Source excerpt:
— START —

Using the metadata builder to guide an analysis

As we’ve been releasing new resources for interacting with the TCP files, one of the questions that keeps coming up is “This is great, but what are we supposed to do with this stuff?” In this blog post I’m going to show how you can use the Core 1660 Drama corpus (from our Early Modern Drama collection) and the Metadata Builder to look at plays which didn’t explicitly involve Shakespeare as an author. I also wanted to cover a range of genre classifications (by any measure of genre), and were a manage size.

Using the Metadata Builder, I have the option to collect a variety of metadata from the master spreadsheet associated with the Core Drama corpus. As I want to study the texts freely available as part of the TCP, I select the ‘Unrestricted’ option in Step 1 rather than ‘All’. In this particular case, I am interested in play companies, so I want to ensure I get metadata which will supplement and guide my analysis of play companies. Therefore, I select the following categories in Step 2: TCP, ESTC, Wiggins Number, Author 1, Authors 2-5, Title, Genre, Wiggins Genre, DEEP Genre, Harbage Genre, Wiggins Contemporary Genre, Date of Writing, Date of first performance, Play Company 1, Play Company 2, and Theatre [1]. I could have downloaded more metadata, but these categories seemed most suited to guide an analysis of one particular play company. Looking at the metadata spreadsheet and paying specific attention to the Play Company 1 category, I settled on the Admiral’s Men, as it is inclusive of a diverse range of authors (including Munday, Dekker, Marlowe, Chapman and Peele) while remaining a manageable size (21 plays).

— END —

Written request A: Could you print the blog post from "Using the metadata builder to" up to and including "were a manage size."?
Written request B: Can you condense the blog post's paragraph that begins "Using the Metadata Builder, I have the option" into a bulleted list that keeps its main facts?
Written request C: Which genre categories does the blog post list among those selected in Step 2?

Data segment:
— START —

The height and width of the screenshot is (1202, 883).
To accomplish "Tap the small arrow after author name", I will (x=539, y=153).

— END —

Correct response A:
Using the metadata builder to guide an analysis

As we’ve been releasing new resources for interacting with the TCP files, one of the questions that keeps coming up is “This is great, but what are we supposed to do with this stuff?” In this blog post I’m going to show how you can use the Core 1660 Drama corpus (from our Early Modern Drama collection) and the Metadata Builder to look at plays which didn’t explicitly involve Shakespeare as an author. I also wanted to cover a range of genre classifications (by any measure of genre), and were a manage size.

Correct response B:
- The Metadata Builder collects metadata from the master spreadsheet of the Core Drama corpus.
- In Step 1, 'Unrestricted' is chosen rather than 'All', to study the texts freely available as part of the TCP.
- The focus is play companies, so the metadata chosen is meant to supplement and guide that analysis.
- In Step 2, the categories selected are TCP, ESTC, Wiggins Number, Author 1, Authors 2-5, Title, Genre, Wiggins Genre, DEEP Genre, Harbage Genre, Wiggins Contemporary Genre, Date of Writing, Date of first performance, Play Company 1, Play Company 2, and Theatre.
- More metadata was available, but these categories seemed best suited to analyzing one play company.
- Based on the Play Company 1 category, the Admiral's Men were chosen. They include a diverse range of authors (Munday, Dekker, Marlowe, Chapman and Peele) and remain a manageable size of 21 plays.

Correct response C:
- Genre
- Wiggins Genre
- DEEP Genre
- Harbage Genre
- Wiggins Contemporary Genre